Figure 2. Scatter-plot presenting LDSQ-score and fullscale IQ (n = 36).
Table 1. Correlations (Spearman’s rho) between the LDSQpercentage score and the WAIS-III scores.
LDSQ. The ROC-analysis further showed that the LDSQ did not recognise subjects with an IQ below 80 and this represents a statistical lack of sensitivity and specificity for the purpose of discovering persons with an IQ-score in this area.
The LDSQ was developed to indicate the possible presence of ID, but not to be used for diagnostic purposes. The question is whether this test is a good predictor and valid alternative to other brief questionnaires to recognise learning disabilities or intellectual challenges. It is important to stress that the persons included in this study were referred to a neuropsychological assessment for different reasons, and that this study did not include persons from a normative sample. With the given cut-off score, the LDSQ does not appear to be a valid scale for identifying people with a need for further assessment (such as full scale neuropsychological examinations, diagnostic procedures etc.).
The present study was conducted with a convenience sample, as described above. Contrary to the samples in previous studies   using stratified low functioning samples, this study used subjects already identified with ID when studying the screening tool. Our results pointed out that LDSQ is not valid and reliable for identifying persons with intellectual difficulties in our population/sample. This study included 36 persons, of whom 9 had an IQ of 80 and below. This is perhaps a low number, but indicates that one should be careful in using this screening to identify IDs in other populations/samples as well. The significant difference in the sample applied in the GB and the Norwegian studies may explain most of the different outcomes. Screening a sample of people with identified ID in Norway, would possibly confirm the British results.

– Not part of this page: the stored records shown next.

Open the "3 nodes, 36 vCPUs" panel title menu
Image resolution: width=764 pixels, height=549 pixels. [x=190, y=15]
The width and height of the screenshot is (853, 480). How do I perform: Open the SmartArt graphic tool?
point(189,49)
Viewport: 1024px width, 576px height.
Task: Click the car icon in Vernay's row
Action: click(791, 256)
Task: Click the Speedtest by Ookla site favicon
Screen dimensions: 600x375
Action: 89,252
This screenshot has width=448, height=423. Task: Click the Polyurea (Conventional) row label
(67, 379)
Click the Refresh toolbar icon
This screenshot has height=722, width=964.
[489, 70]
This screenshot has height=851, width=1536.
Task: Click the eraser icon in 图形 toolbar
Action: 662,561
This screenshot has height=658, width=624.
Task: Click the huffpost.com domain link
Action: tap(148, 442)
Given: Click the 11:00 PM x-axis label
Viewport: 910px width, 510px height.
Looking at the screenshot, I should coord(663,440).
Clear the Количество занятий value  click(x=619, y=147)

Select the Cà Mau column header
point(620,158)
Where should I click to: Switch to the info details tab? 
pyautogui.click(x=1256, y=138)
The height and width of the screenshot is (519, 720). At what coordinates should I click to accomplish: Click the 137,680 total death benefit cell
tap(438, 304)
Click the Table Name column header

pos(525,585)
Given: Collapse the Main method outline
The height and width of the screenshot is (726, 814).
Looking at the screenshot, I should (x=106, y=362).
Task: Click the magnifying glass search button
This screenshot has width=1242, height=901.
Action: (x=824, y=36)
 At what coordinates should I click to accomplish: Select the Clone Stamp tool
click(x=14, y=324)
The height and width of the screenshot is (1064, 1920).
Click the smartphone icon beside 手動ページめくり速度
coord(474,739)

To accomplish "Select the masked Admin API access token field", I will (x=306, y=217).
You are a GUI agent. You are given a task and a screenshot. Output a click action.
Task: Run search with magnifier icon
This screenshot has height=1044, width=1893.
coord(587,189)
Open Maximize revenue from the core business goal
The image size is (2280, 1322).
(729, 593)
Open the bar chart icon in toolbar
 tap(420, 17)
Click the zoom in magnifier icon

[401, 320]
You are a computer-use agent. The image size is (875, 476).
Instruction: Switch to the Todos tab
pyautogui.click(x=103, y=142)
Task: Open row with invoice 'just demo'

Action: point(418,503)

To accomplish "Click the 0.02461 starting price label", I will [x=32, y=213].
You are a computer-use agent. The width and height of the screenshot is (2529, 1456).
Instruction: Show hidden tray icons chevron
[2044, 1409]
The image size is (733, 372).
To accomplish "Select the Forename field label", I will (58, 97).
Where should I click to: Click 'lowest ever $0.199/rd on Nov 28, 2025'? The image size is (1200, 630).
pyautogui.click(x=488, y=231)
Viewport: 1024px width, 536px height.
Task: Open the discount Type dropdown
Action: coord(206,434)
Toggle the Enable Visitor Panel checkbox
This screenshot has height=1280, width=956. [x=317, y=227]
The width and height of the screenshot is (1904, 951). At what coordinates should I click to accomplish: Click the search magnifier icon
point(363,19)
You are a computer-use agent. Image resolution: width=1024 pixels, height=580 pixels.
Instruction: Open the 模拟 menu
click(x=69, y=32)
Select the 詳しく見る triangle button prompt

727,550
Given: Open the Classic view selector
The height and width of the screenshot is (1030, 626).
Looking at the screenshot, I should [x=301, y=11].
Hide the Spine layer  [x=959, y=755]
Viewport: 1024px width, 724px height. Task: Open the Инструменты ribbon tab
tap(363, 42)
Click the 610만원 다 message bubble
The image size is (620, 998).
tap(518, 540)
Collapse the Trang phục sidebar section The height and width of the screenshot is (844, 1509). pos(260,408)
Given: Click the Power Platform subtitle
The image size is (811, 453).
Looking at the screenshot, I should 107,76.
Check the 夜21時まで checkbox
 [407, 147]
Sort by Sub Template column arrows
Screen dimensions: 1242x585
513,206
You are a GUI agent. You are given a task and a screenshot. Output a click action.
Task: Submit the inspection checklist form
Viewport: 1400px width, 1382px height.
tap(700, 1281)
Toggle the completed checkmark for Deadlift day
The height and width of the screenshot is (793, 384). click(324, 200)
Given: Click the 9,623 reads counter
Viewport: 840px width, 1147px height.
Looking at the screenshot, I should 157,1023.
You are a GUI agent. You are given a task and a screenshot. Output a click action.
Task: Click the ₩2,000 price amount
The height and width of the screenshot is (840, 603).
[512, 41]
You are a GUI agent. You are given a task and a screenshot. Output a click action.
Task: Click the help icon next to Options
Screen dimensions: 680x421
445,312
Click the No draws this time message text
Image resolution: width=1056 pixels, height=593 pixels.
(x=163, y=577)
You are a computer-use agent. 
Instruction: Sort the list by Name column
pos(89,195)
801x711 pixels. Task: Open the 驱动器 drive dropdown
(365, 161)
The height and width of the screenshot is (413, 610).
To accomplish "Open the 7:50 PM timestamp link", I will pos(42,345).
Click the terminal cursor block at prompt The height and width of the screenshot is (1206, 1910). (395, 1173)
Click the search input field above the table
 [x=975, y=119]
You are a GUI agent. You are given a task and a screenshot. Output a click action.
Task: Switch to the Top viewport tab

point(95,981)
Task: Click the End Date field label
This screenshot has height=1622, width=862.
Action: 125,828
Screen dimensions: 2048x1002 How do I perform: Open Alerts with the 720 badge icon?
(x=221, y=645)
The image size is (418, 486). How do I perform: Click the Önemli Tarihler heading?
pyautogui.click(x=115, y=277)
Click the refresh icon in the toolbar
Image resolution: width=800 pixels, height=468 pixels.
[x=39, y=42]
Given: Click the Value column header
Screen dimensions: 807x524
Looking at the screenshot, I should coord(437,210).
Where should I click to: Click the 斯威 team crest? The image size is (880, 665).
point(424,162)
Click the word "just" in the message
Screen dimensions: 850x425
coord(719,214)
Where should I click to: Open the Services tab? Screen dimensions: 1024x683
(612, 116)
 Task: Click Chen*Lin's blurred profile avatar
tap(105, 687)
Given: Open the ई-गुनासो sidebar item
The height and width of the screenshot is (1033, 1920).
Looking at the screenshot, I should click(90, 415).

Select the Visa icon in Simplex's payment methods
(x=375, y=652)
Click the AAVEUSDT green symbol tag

A previous study  made a similar comparison between the Hayes Ability Screening Index (HASI)  which demonstrated better and more valid results. HASI is a more test-like scale, and because of that, may be more useful because it eliminates bias such as living conditions, having a job, etc. This stresses the importance of adding some cognitive elements or tests (such as the Trail Making Test in HASI) to the screenings, to ensure a better and valid measure of intellectual functions. These point to the cultural challenges that exist, concerning all “objective” screenings, assessments and tests. This also highlights that it is important to be careful about generalizing the results from one sample or study alone, to a whole population, and that two countries can have different social and educational support systems, that can provide elements directly relevant to some of the test items, for example having a job or not, managing to read and write. This perhaps reflects issues concerning the Norwegian welfare system, which provides social, economic and educational support to the main part of the population who is in need, thereby eliminating the differences of socioeconomic status which may exist to a higher degree in other countries (e.g. UK), or indicate the differences between two models of social care for persons with challenges like learning difficulties. Governmental proposals indicate that persons with intellectual difficulties have rights concerning independent living, having a job, and education  . With that perspective, LDSQ can be seen as a screening of received social or economic support in our population or sample.
Our study found that the LDSQ does not identify persons with learning disabilities in a selective sample of persons with an IQ-score of 100 and below. The screening tool has been applied in several studies in GB during the last few years  -  with adequate validity in contrast to findings from the present study. The usefulness of the LDSQ in a Norwegian setting does not seem to be as good, and is thus not recommended until after it has been examined further.